## [Text for analysis]
━━━━

The Neuroscience Program provides an interdisciplinary and interdepartmental approach to graduate education and research training in the structure, function, and development of the nervous system and its role in cognition and behavior. Students obtain training at all levels of the nervous system, from cellular/molecular to the behavioral/cognitive.
Graduate Program of Study
Training is conducted primarily in the laboratories and teaching facilities of the Carver College of Medicine graduate Departments of Anatomy and Cell Biology, Biochemistry and Molecular Biology, Internal Medicine, Molecular Physiology and Biophysics, Neurology, Neuroscience and Pharmacology, and Psychiatry; the College of Liberal Arts and Sciences Departments of Biology, Communication Sciences and Disorders, Health and Human Physiology, and Psychological and Brain Sciences; and the Neuroscience Program.
Students use faculty laboratories and central research facilities for ultrastructural analysis; histochemistry and immunocytochemistry; electrophysiology; fluorescence-activated cell sorting; cellular and subcellular biochemistry; cell, tissue, and organ culture; operant and classical conditioning; molecular biology; behavioral genetics; neural substrates of complex behavior; brain-behavior relationships in humans; neuropsychology; and functional neuroimaging (PET, fMRI).
NSCI:4353 Neurophysiology: Cells and Systems 3-4 s.h.
Physiological properties of nerve cells, nervous systems; axonal conduction, synaptic transmission, sensory transduction, integrative processes, higher functions. Prerequisites: (BIOL:2753 or BIOL:3253) and (MATH:1460 or MATH:1380 or MATH:1550 or MATH:1850) and ((PHYS:1511 and PHYS:1512) or (PHYS:1611 and PHYS:1612)). Same as BIOL:4353.

━━━━

## [Extracted entries]
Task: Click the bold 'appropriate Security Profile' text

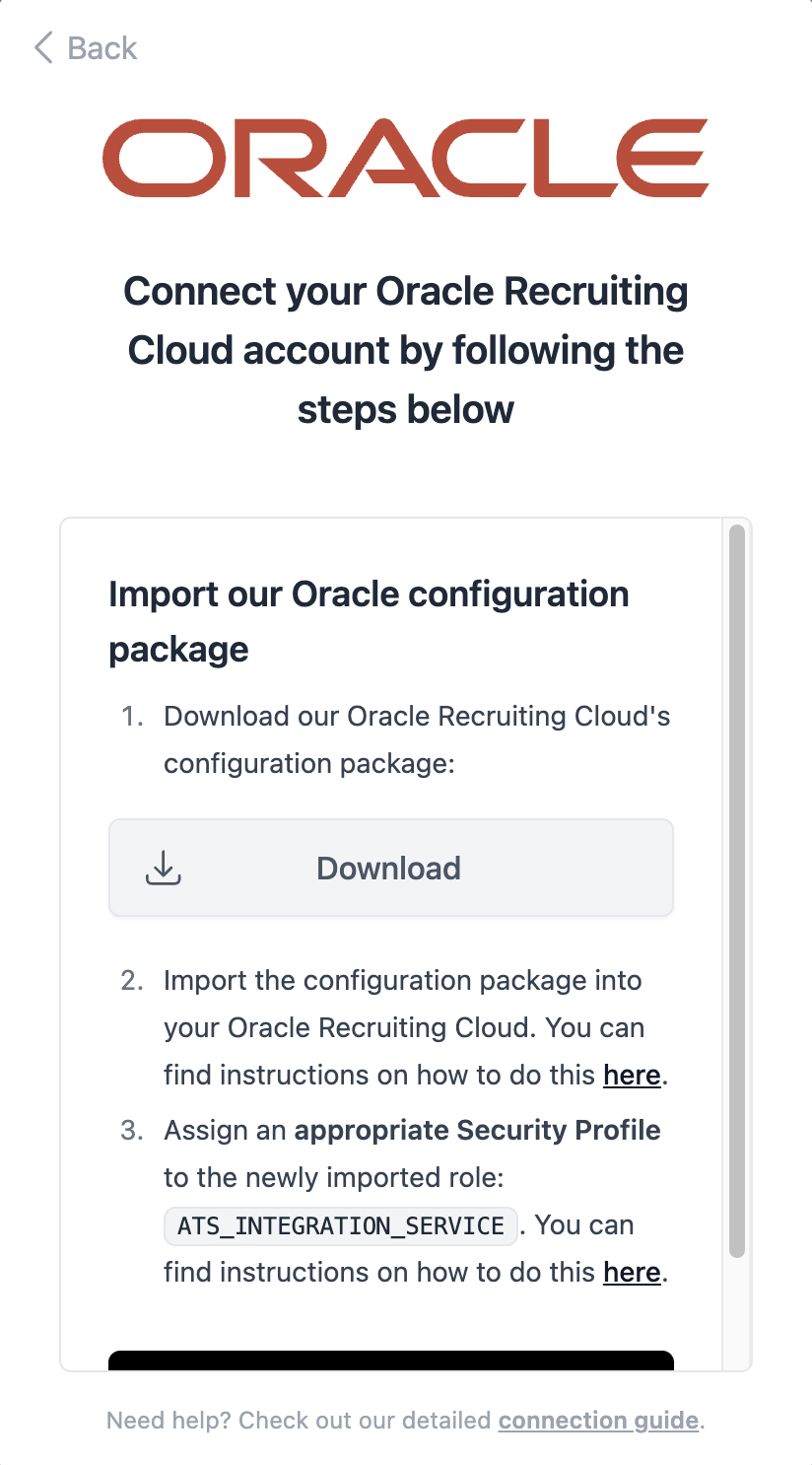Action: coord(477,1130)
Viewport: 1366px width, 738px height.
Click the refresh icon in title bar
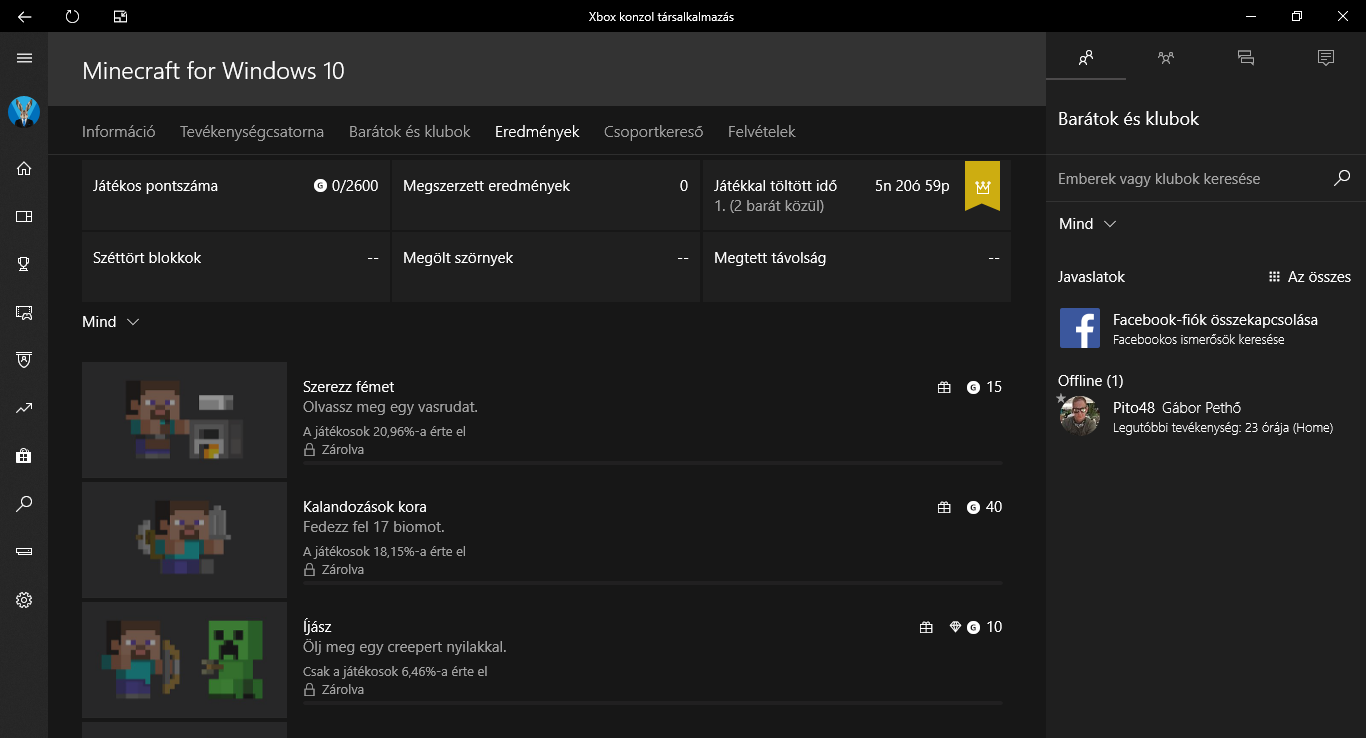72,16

━━━━

## [What the exercise asks]
The neuroscience program description above lists departments in two colleges where training takes place. Explain which characteristic of the program, as the description states it, accounts for training being spread across these departments.

## [Solution]
The program provides an interdisciplinary and interdepartmental approach to graduate education and research training in the nervous system. For that reason, training is conducted in the laboratories and teaching facilities of several departments of the Carver College of Medicine and the College of Liberal Arts and Sciences, as well as in the Neuroscience Program itself.